Griechische Regierung: Migranten haben Feuer in Moria gelegt

Bild von kalhh auf Pixabay

Die Regierung in Athen wirft Geflüchteten vor, das Lager auf Lesbos angezündet zu haben. Sicherheitskräfte hindern offenbar Hilfsorganisationen, zu den Menschen am Brandort zu gelangen.

Süddeutsche Zeitung

Die griechische Regierung behauptet, dass Migranten den Großbrand im Camp Moria selbst gelegt haben. „Das Feuer wurde von Menschen gelegt, die Asyl beantragt haben – als Reaktion auf die wegen des Coronavirus verhängte Quarantäne“, sagte Regierungssprecher Stelios Petsas.
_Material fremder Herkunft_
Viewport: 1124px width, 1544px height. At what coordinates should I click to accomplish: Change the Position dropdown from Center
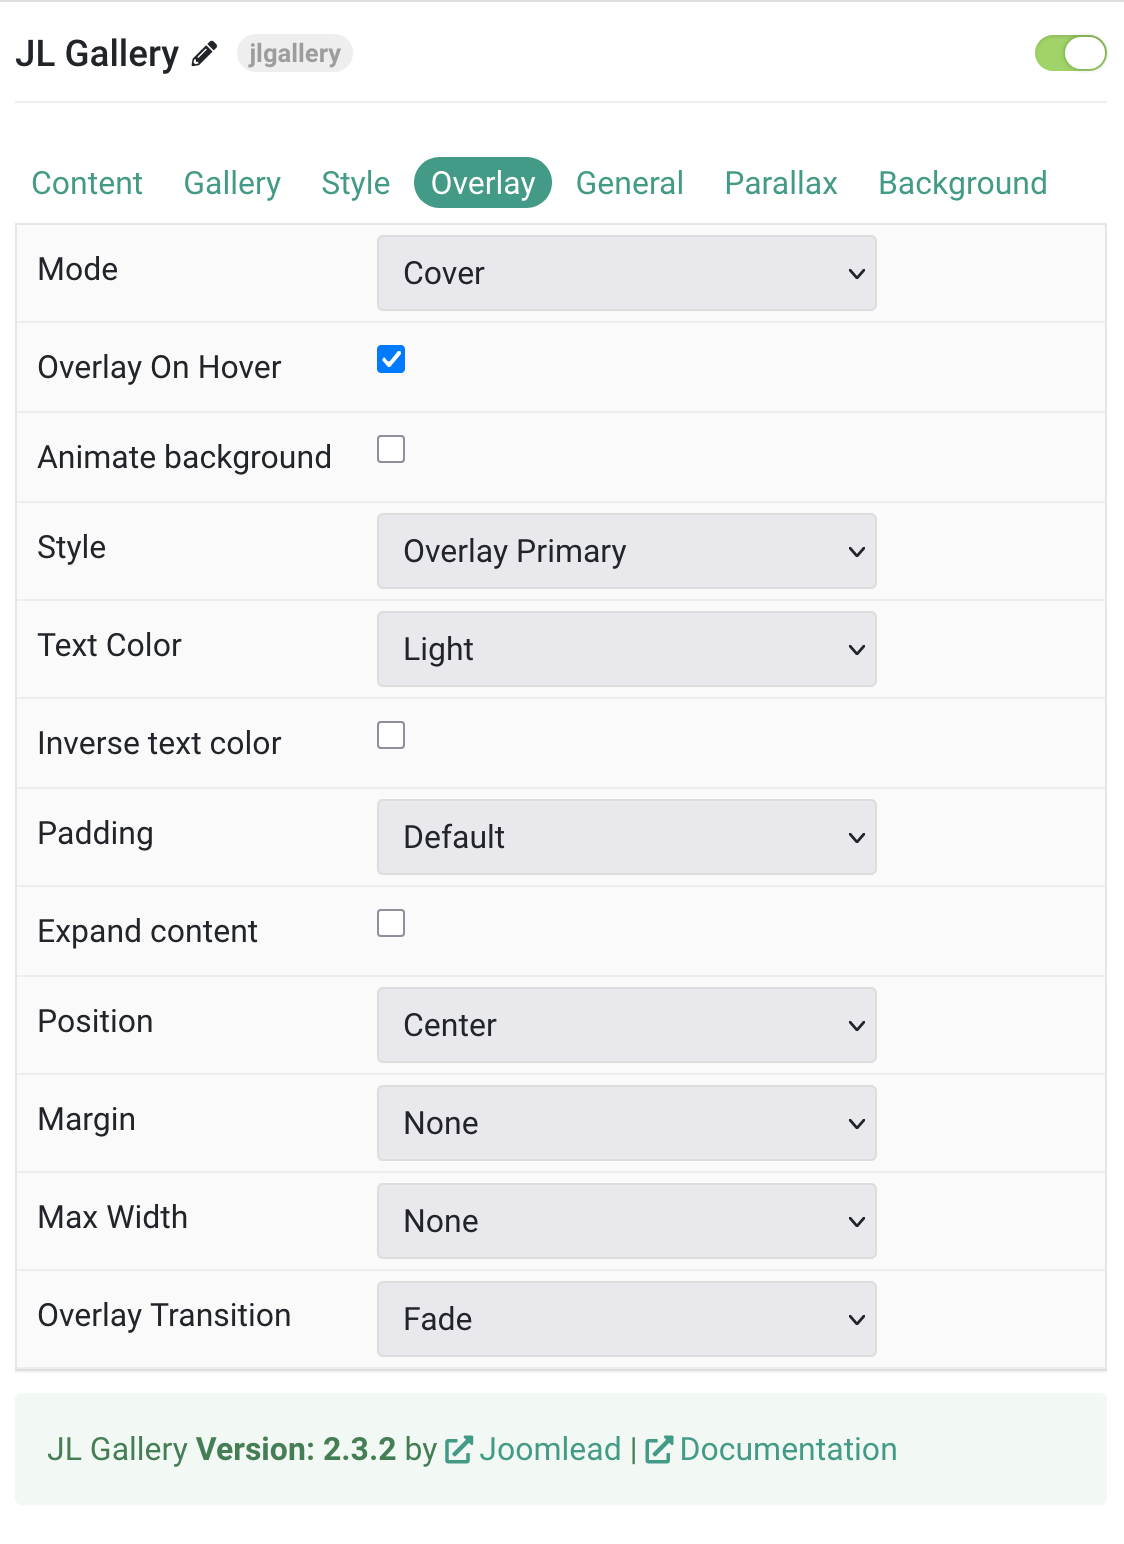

Es handele sich um Menschen, die „ihr Gastland nicht respektieren“, so Petsas.

Mit solchen Aktionen torpedierten diese Menschen jede Lösung. „Wir sagen es ihnen klipp und klar: Sie werden nicht wegen des Feuers die Insel verlassen. Das können sie vergessen.“ Gelungen sei den Brandstiftern lediglich, Tausende Menschen – darunter Familien – obdachlos zu machen, kritisierte Petsas. Der Nachrichtenagentur Ana zufolge bleiben aber nicht alle Menschen aus dem Camp auf der Insel Lesbos. Inzwischen wurden demnach 400 unbegleitete minderjährige Flüchtlinge auf drei Flügen nach Thessaloniki im Norden Griechenlands gebracht.